By Frank J. Bartos, CONTROL ENGINERING November 2, 2018

KEY WORDS

Motors, drives, & motion control

AC variable-speed drives

AC induction motors

Adaptive control

Controversial right from their name, ‘sensorless’ ac drives actually use current and voltage sensors to achieve motor control. Even beyond terminology, it’s not obvious what sensorless ac drives can or can’t do, and where they fit into the big picture.

Sensorless ac drives fill the middleground between high-performance closed-loop control and simpler open-loop (or V/Hz) control of ac induction motors. Pricing is commensurate with performance delivered. Most sensorless ac drives are based on one of various flux vector methods, hence loosely called sensorless vector (SV) control (see Basics sidebar).

Rockwell Automation’s Force Technology uses a simplified terminal-voltage model for motor reference. The model is based on parameters insensitive to temperature changes during motor operation.

Why sensorless control?

In short, sensorless control achieves near-closed-loop performance, without a motor feedback device, and lower life-cycle cost. Virtually all drive manufacturers offer SV control models.

For Schneider Electric/Square D Co. (Raleigh, N.C.), the appeal of SV drives lies in enhanced performance obtainable ‘with minimal additional cost.’ Susan Bowler, Schneider Electric drives marketing manager, lists favorable features as low-speed operation, torque, responsiveness, and positioning capabilities. ‘Because sensorless ac drives’ performance is approaching that of servo drives, they are finding broader application in areas requiring more precise load positioning,’ she says.

Schneider Electric’s third-generation Altivar SV drives feature autotuning, which eliminates the need for users to enter motor data. With autotuning, dc pulses sent from the drive interrogate the motor for characteristics. The closest motor model in the system is chosen for control and supplied with current and voltage feedback. Thus, the drive continues to optimize motor performance as motor characteristics change over time, explains Ms.

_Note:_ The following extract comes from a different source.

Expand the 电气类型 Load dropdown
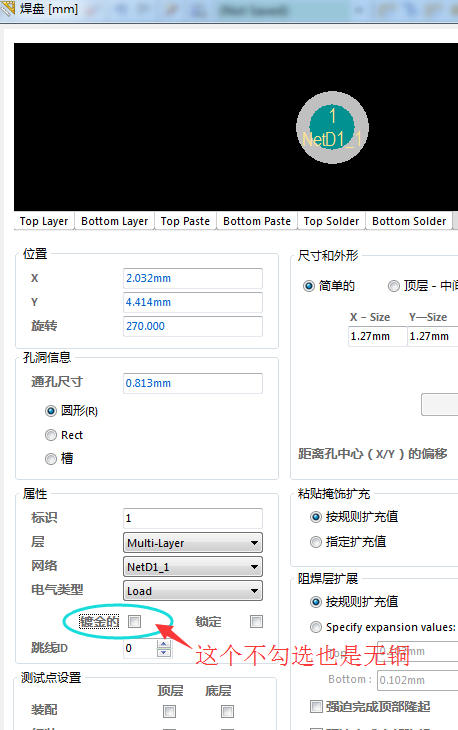This screenshot has width=458, height=730. [x=193, y=591]
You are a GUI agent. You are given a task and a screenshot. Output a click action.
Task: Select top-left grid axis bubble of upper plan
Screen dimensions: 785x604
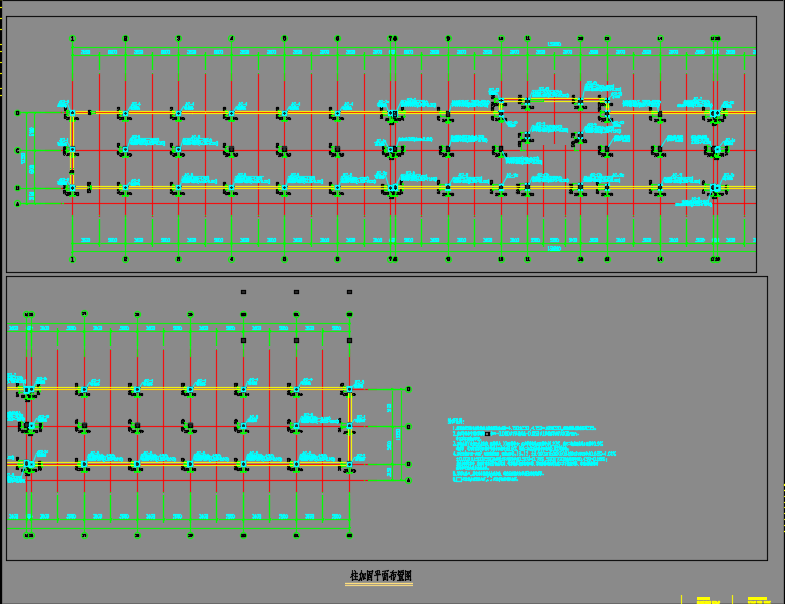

Bowler. ‘Knowing the type of motor, the control algorithm calculates optimum voltage to apply to the motor to establish maximum torque generation for a commanded speed reference.’ The motor model also accounts for thermal effects.

Baldor Electric Co. (Fort Smith, Ark.) sees several benefits in SV control versus V/Hz control. Among them are improved low-speed operation, better speed regulation with varying loads, and more starting torque for loads with high friction or inertia. Such attributes are moving SV technology toward ‘the control of choice’ for general-purpose, constant torque uses. ‘For variable torque applications, V/Hz inverters still have the lion’s share of the open-loop market,’ says Baldor product manager Roddy Yates.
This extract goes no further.